As of this month, the U.S. Food and Drug Administration (FDA) has approved the use of esketamine nasal spray as an adjunctive treatment modality for a novel application in major depressive disorder (MDD: for patients with suicidal ideation with intent). While it had already been approved for treatment-resistant depression as of last year, research has now pointed to its use in an acute setting.
One such study was that by Papakostas et al. (2020), who conducted a meta-analysis of 241 studies, selecting randomized, double-blind trials comparing esketamine to placebo in MDD patients. Their evaluation of the drug was done based on the Montgomery-Asberg Depression Rating Scale (MADRS) results for the experimental groups. This scale was designed by Montgomery & Asberg (1977) to evaluate the most commonly occurring symptoms of primary depressive illness, and is used as an effective tool to assess response to treatment.
What Papakostas’ team found was that intranasal esketamine had a significant association with MADRS score changes for the better, indicating improvements in depressive symptoms when compared to the placebo group.

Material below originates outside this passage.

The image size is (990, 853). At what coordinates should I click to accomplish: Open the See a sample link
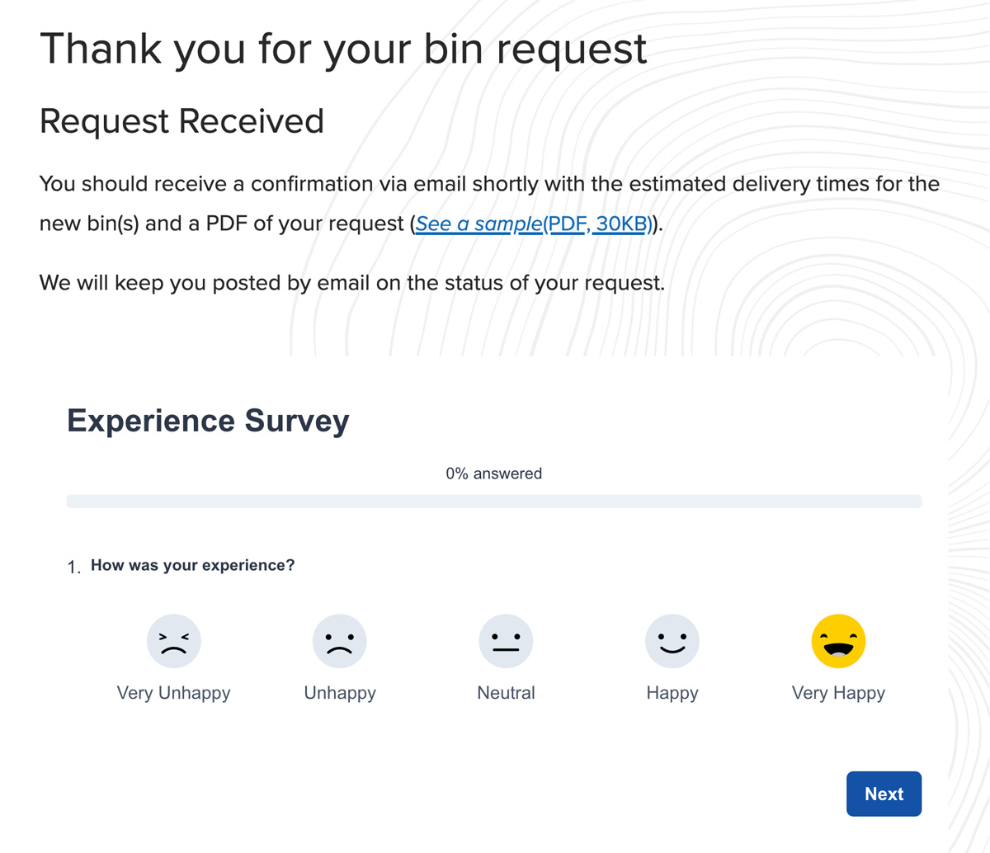(479, 223)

Other studies further corroborate the value of esketamine as an additional therapy to oral antidepressants in treating depression, with a favorable safety profile. Phase 3 trials such as that by Wajs et al (2020) indicate that esketamine, when used alongside an oral antidepressant for MDD, is safe, tolerable, and confers long-term improvements in depression.
Risks are Evident
However, there are some caveats which the FDA have noted. The primary caveat is that of esketamine’s side effects. For instance, there are boxed warnings for esketamine for the risk of sedation and risk of abuse and misuse. In such circumstances, there may be an increased risk of suicidal ideation in the pediatric population. There is also an increased risk, particularly at the commencement of the drug, of dissociative symptoms as well (Bahr, Lopez, & Rey, 2019).
With this in mind, the FDA have taken extra precautions in the administration of this drug, the primary one being that its availability is limited to a restricted distribution system, as part of its Risk Evaluation and Mitigation Strategy. This is a program of the FDA done to monitor medications with a risk of adverse effects and abuse.
The patient is to administer the intranasal spray when supervised by his/her health care provider in their office. They are not allowed to take the drug home with them. To add another step, the patient is to be monitored by their HCP for at least two hours upon administration of esketamine As expected, patients are also not allowed to drive or operate machinery.
One final thing to keep in mind going forward is the need to tailor the drug to each individual patient, based on their response to the drug over time. Literature in the past year has shown that patients evaluated for treatment every four weeks had a high probability of improvement or maintaining benefit.
By doing this (evaluation), one can gauge how the patient is responding based on his or her depression inventories, and either increase, decrease, or maintain the dose for a certain period of time to confer symptomatic improvement (Nijs et al., 2020).
Now that esketamine is FDA approved, we can further address the all too common prevalence of depression with a more effective treatment modality. As always, I emphasize that this is an effective adjunctive approach, much like all other pharmacological approaches to psychiatric conditions.
It will reap maximal benefit if supplemented to psychotherapy and a solid support group for each patient with depression. That said, the fact that a ketamine derivative is now a mainstream treatment modality shows how out-of-the-box thinking in science and medicine can give way to some wonderful discoveries and potentially groundbreaking treatments.
Bahr, R., Lopez, A., & Rey, J. A. (2019). Intranasal Esketamine (SpravatoTM) for Use in Treatment-Resistant Depression In Conjunction With an Oral Antidepressant. P & T : a peer-reviewed journal for formulary management, 44(6), 340–375.
Montgomery, S., & Åsberg, M. A. R. I. E. (1977). A new depression scale designed to be sensitive to change. Acad. Department of Psychiatry, Guy’s Hospital.
Nijs, M., Wajs, E., Aluisio, L., Turkoz, I., Daly, E., Janik, A., Borentain, S., Singh, J. B., DiBernardo, A., & Wiegand, F. (2020). Managing Esketamine Treatment Frequency Toward Successful Outcomes: Analysis of Phase 3 Data. The international journal of neuropsychopharmacology, 23(7), 426–433. https://doi.org/10.1093/ijnp/pyaa027
Papakostas, George I., et al. “Efficacy of Esketamine Augmentation in Major Depressive Disorder: A Meta-Analysis.” The Journal of Clinical Psychiatry 81.4 (2020).
Wajs, E., Aluisio, L., Holder, R., Daly, E. J., Lane, R., Lim, P., … & Kasper, S. (2020). Esketamine Nasal Spray Plus Oral Antidepressant in Patients With Treatment-Resistant Depression: Assessment of Long-Term Safety in a Phase 3, Open-Label Study (SUSTAIN-2). The Journal of clinical psychiatry, 81(3).